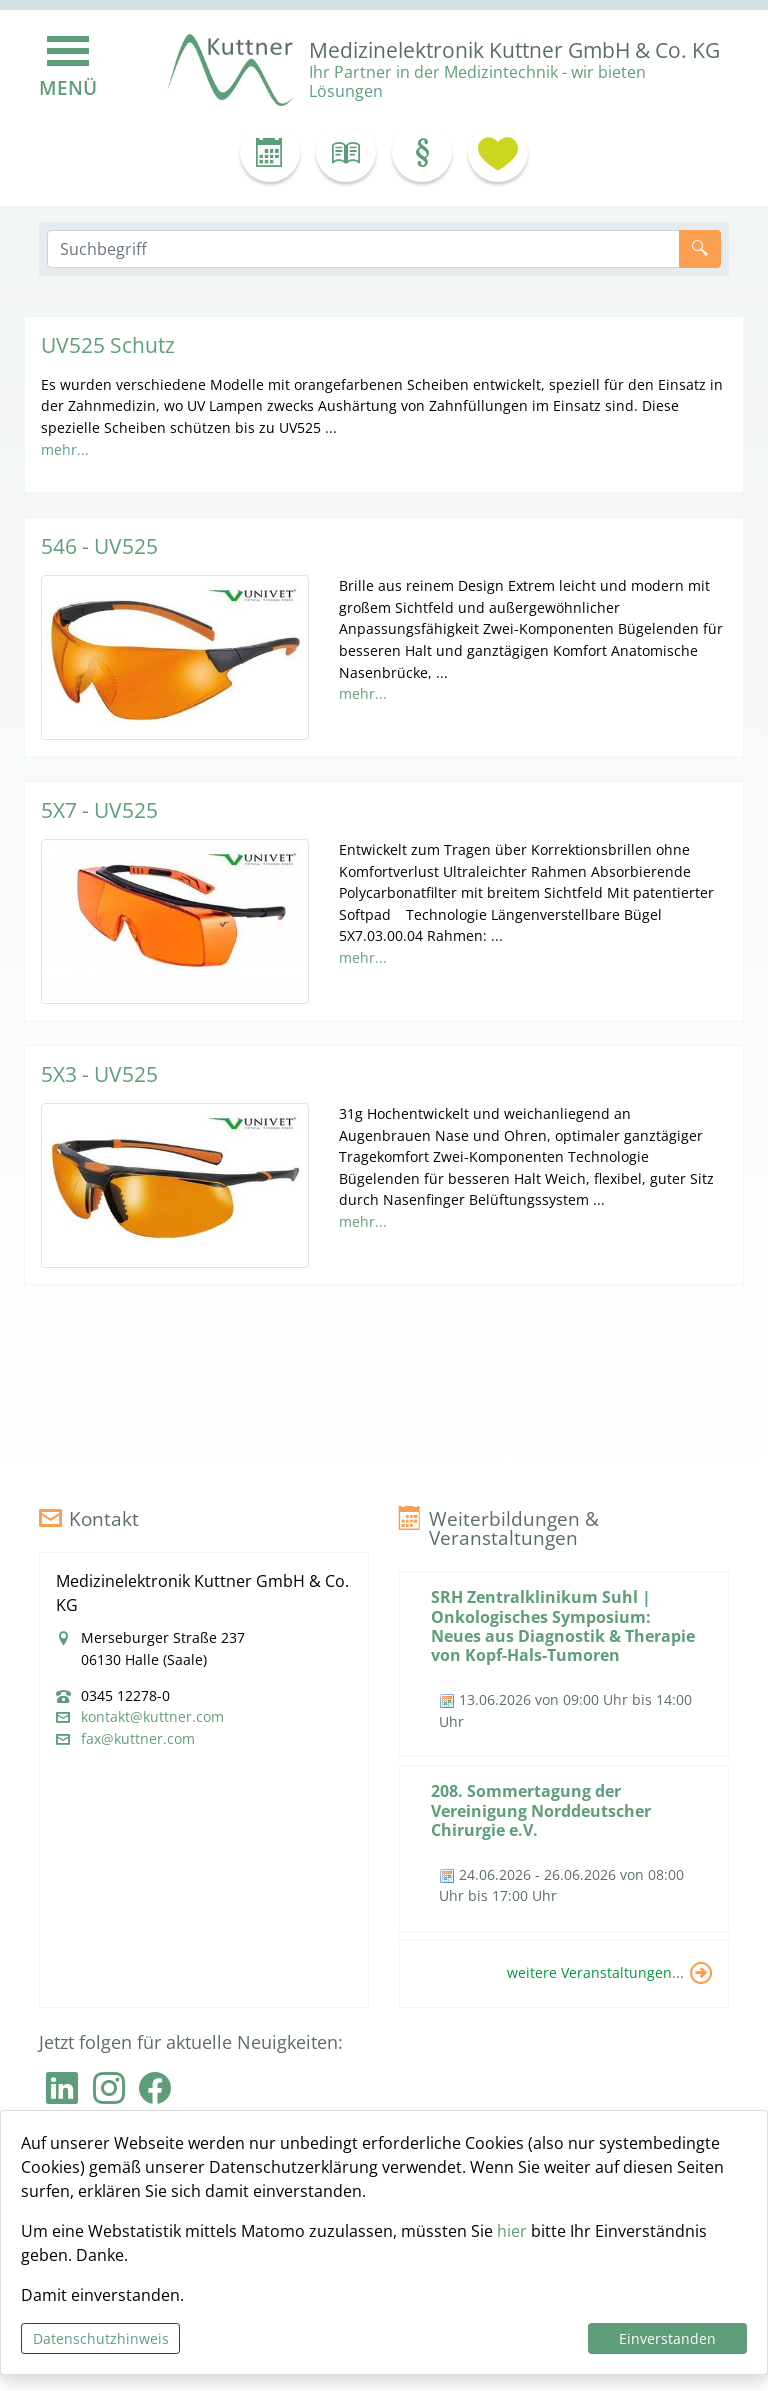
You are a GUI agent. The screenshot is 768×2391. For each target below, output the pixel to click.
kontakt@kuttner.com (152, 1717)
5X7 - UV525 (99, 810)
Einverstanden (667, 2338)
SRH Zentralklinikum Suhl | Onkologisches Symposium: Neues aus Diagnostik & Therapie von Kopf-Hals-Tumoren (563, 1626)
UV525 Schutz (108, 345)
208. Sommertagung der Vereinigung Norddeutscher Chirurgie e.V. (541, 1810)
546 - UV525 (99, 546)
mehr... (65, 449)
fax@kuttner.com (138, 1739)
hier (512, 2231)
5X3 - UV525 (99, 1074)
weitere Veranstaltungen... (595, 1972)
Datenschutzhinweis (101, 2338)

Task prompt: For this exercise, copy the lines from the one that contains "fax@kuttner.com (138, 1739)" through the last line of the records, exactly and only those.

Answer section:
fax@kuttner.com (138, 1739)
hier (512, 2231)
5X3 - UV525 (99, 1074)
weitere Veranstaltungen... (595, 1972)
Datenschutzhinweis (101, 2338)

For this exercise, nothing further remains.